We Was Up Last Week..a Lot Of Guys From Akron Were There Pre Fishing It

The Water Is Down Some..pm Me For Tips///


----------



## Reel Lady (Jul 4, 2004)

Talked to Nick today... He told me that he got big :B bass today (a smallmouth @ 5.80 lbs.!), and is currently in first place with just over 15 pounds. 2nd place is just under 15 pounds. 
Congrats Nick  I'll keep my fingers crossed for ya! 
I say you go find that big boys brother!


----------



## goodday (Dec 24, 2004)

I thought you were talkning about x-series championship


----------



## Flipp (Apr 5, 2004)

Thats next weekend isn't it?


----------



## goodday (Dec 24, 2004)

yep..I misread the original post......I'll be there for the x-series but don't fish the lakes trail..How was the bite this weekend?


----------



## Dinger (Aug 24, 2005)

Definitely a better bite than last year with 4 fish over 5lbs on the first day weighed in and lots of 2 day weights over 20 lbs.

I dropped off the map with two fish for 4.05 after a 12.97 first day and second biggy with a 5.62 LM. Same deal last year when I dropped from 2nd to 12th!

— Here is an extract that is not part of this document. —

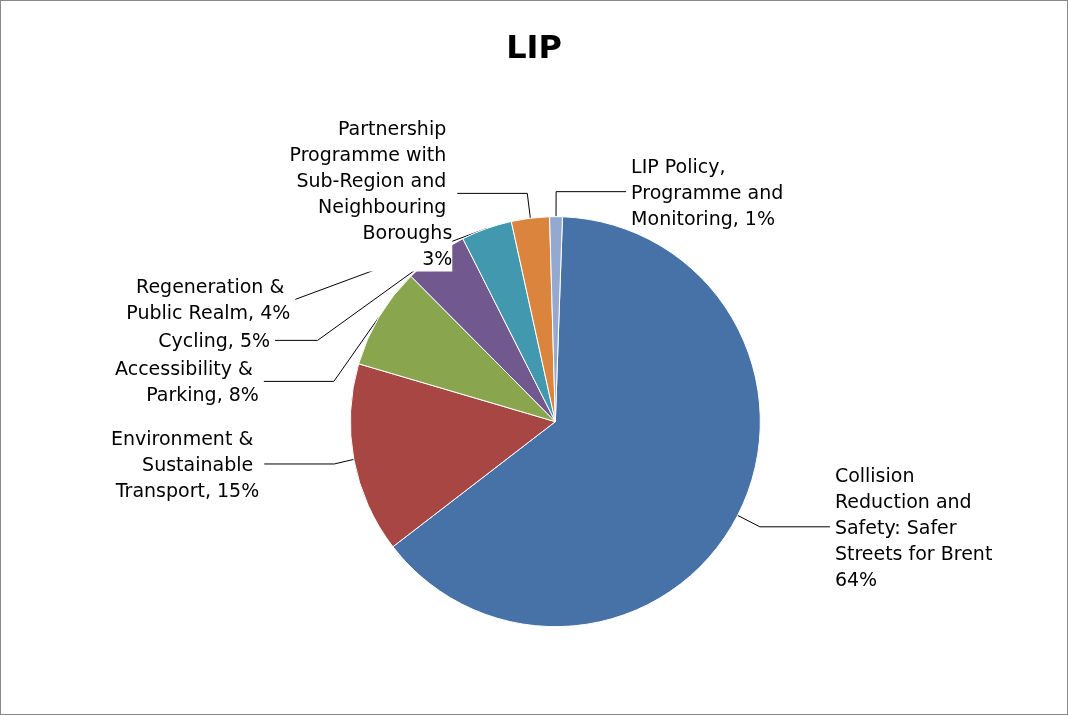 This screenshot has height=715, width=1068. What do you see at coordinates (710, 192) in the screenshot?
I see `slice-label: LIP Policy, Programme and Monitoring, 1%` at bounding box center [710, 192].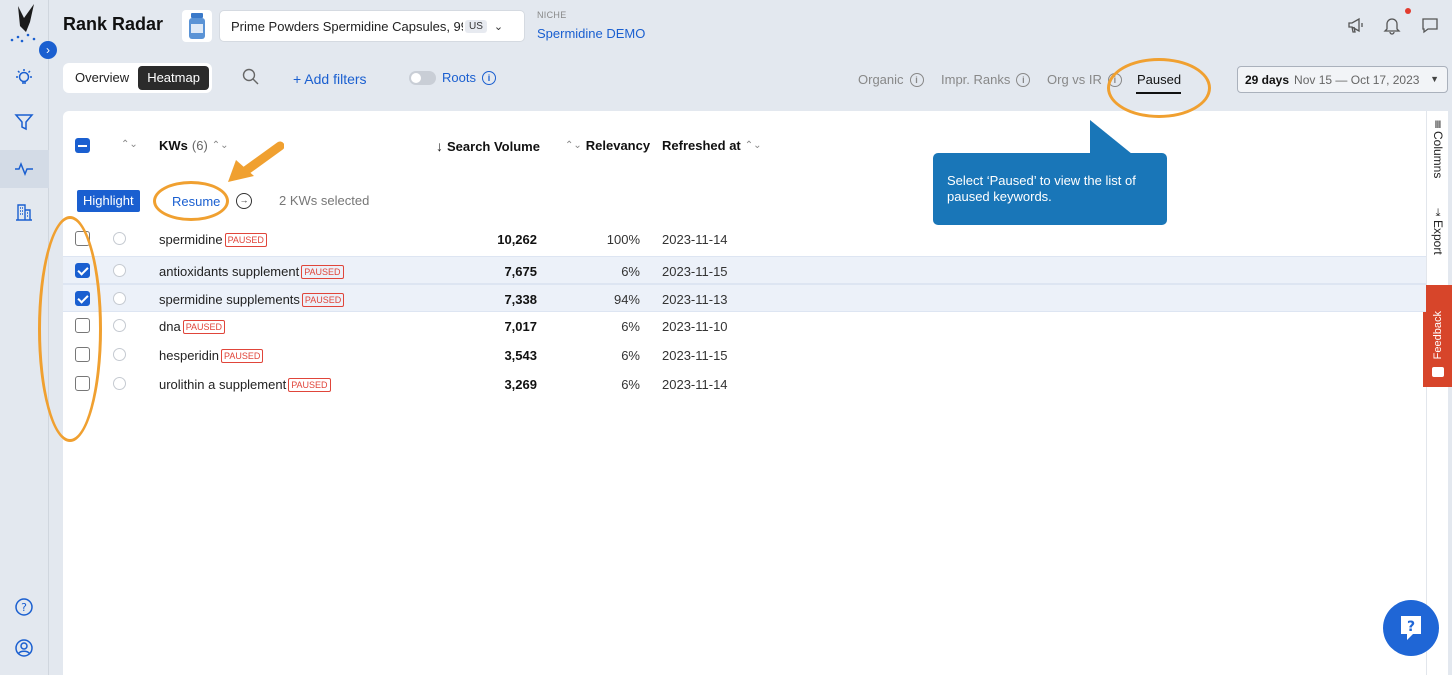 This screenshot has height=675, width=1452. I want to click on lightbulb-icon, so click(24, 78).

Dinger <---------Bass ackwards again


----------



## fishinrudy (Mar 17, 2005)

Dinger,

Sounds like we did the same thing in reverse order.

We shot ourselves in the foot the first day with 4.25 and came in the second day with 12.5. Just two more fish the first day would have been nice.


----------



## Gomez (Apr 13, 2005)

kinda the same thing here...11.27 first day and 5.80 the second day.  
couldn't get the big smallie bite the second day on our spot. Darned fog delay made us miss the early bite!! lost a 15" fish at the end of the day that would have put us in the $$.

we'll do it all again this weekend. I'm going up thurs. am to pre-fish a little more.

ps. If anyone needs rooms Tom Murray owns two motels up there. He has space available and very reasonable. Both 10 mins from the ramp. Tell him Mike told ya to call...888.642.7117

see ya'll up there!

g


----------



## TritonBill (Apr 9, 2004)

Sounds like the bite is better at Portage than it is at Chautauqua!! 2 day weights of 20lbs is ok but for a lake like Chautauqua that's not much! 

DInger, good job on the big'un. Gotta love those big bass at Chautauqua, every trip there you have a chance of getting a nice fish.


----------



## Gomez (Apr 13, 2005)

You are right on that Bill......In practice we had two big smallies, one was 4.4 and the other 4.9. Then we wieghed in a 4.97 in the tournament. I just wish I could have got more of them to bite.....I love going there because I learn something awesome everytime.

g


----------